When the MSCAN module is transmitting, the MSCAN receives its own transmitted messages into the
background receive buffer, RxBG, but does not shift it into the receiver FIFO, generate a receive interrupt,
or acknowledge its own messages on the CAN bus. The exception to this rule is in loopback mode (see
Section 11.3.2.2, “MSCAN Control Register 1 (CANCTL1)
”) where the MSCAN treats its own messages
exactly like all other incoming messages. The MSCAN receives its own transmitted messages in the event
that it loses arbitration. If arbitration is lost, the MSCAN must be prepared to become a receiver.

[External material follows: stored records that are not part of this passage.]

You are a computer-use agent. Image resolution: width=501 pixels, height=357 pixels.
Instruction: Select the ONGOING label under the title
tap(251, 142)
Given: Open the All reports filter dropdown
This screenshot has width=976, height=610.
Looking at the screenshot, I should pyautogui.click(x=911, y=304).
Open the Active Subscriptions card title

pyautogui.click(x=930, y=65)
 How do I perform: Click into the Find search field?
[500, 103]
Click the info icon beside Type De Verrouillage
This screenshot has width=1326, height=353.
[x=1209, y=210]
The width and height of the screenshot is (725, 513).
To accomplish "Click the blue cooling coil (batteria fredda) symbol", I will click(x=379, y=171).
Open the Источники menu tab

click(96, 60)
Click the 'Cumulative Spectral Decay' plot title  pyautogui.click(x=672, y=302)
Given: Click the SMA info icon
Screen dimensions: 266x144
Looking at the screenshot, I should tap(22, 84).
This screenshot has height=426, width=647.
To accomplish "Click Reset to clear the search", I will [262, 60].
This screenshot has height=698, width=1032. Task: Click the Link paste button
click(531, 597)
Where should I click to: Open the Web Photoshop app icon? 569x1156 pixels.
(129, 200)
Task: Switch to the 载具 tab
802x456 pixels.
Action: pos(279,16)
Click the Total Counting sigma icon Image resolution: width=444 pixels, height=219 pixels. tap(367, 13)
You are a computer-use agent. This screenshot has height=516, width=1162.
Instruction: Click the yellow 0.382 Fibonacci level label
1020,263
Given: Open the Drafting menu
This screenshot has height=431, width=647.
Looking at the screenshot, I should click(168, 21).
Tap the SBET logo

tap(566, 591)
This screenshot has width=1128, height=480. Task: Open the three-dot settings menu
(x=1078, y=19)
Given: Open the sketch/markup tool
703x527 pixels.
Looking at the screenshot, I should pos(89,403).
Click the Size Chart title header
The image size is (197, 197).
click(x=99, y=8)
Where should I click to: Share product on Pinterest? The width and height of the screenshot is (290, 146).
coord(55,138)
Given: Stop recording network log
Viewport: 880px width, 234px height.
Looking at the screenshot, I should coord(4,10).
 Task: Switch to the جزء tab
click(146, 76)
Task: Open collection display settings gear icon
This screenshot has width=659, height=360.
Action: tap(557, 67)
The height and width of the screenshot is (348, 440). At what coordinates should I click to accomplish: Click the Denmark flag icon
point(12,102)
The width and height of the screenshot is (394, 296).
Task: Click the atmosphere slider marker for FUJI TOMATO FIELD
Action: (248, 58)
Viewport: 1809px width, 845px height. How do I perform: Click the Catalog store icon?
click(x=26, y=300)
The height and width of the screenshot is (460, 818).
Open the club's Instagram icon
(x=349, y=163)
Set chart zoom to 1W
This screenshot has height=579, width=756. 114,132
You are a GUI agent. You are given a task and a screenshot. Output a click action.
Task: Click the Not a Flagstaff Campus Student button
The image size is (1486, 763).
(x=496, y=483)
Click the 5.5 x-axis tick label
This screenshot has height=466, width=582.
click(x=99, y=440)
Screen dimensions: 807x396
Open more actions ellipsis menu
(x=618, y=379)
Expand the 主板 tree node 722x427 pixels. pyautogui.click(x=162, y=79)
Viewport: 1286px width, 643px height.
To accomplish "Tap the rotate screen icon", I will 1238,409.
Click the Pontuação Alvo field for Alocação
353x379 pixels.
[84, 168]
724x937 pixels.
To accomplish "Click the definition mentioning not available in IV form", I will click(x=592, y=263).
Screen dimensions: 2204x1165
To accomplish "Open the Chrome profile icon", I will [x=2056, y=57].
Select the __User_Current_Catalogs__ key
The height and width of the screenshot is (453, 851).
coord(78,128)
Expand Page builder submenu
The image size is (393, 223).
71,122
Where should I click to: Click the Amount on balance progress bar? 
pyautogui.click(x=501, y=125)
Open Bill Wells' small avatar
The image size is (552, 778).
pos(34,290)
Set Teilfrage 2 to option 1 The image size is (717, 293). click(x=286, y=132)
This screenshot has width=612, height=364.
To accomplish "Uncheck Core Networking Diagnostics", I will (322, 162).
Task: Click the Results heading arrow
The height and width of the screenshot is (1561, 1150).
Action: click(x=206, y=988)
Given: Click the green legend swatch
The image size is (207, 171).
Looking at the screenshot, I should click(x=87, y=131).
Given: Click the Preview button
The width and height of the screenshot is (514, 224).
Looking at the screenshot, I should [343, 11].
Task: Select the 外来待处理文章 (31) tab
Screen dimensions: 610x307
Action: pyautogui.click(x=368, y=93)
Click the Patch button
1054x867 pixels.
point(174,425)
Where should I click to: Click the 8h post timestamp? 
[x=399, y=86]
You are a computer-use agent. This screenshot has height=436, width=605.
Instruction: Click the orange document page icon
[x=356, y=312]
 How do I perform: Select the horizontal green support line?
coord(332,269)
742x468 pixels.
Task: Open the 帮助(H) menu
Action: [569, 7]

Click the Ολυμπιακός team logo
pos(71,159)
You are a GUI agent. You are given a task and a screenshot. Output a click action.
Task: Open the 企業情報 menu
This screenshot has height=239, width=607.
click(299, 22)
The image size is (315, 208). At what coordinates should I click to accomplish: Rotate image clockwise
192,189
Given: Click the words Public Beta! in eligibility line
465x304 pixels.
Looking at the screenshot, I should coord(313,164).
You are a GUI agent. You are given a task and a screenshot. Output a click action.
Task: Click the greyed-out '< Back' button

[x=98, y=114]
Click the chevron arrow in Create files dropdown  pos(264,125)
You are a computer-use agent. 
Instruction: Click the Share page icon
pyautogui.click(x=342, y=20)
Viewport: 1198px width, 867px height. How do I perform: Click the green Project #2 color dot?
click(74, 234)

An overrun condition occurs when all receive message buffers in the FIFO are filled with correctly
received messages with accepted identifiers and another message is correctly received from the CAN bus
with an accepted identifier. The latter message is discarded and an error interrupt with overrun indication
is generated if enabled (see
Section 11.4.7.5, “Error Interrupt
”). The MSCAN remains able to transmit
messages while the receiver FIFO is being filled, but all incoming messages are discarded. As soon as a
receive buffer in the FIFO is available again, new valid messages will be accepted.
11.4.3
Identifier Acceptance Filter
The MSCAN identifier acceptance registers (see
Section 11.3.2.12, “MSCAN Identifier Acceptance
”) define the acceptable patterns of the standard or extended identifier
(ID[10:0] or ID[28:0]). Any of these bits can be marked ‘don’t care’ in the MSCAN identifier mask
registers (see
Section 11.3.2.18, “MSCAN Identifier Mask Registers (CANIDMR0–CANIDMR7)
”).
A filter hit is indicated to the application software by a set receive buffer full flag (RXF = 1) and three bits
in the CANIDAC register (see
Section 11.3.2.12, “MSCAN Identifier Acceptance Control Register
”). These identifier hit flags (IDHIT[2:0]) clearly identify the filter section that caused the
acceptance. They simplify the application software’s task to identify the cause of the receiver interrupt. If
more than one hit occurs (two or more filters match), the lower hit has priority.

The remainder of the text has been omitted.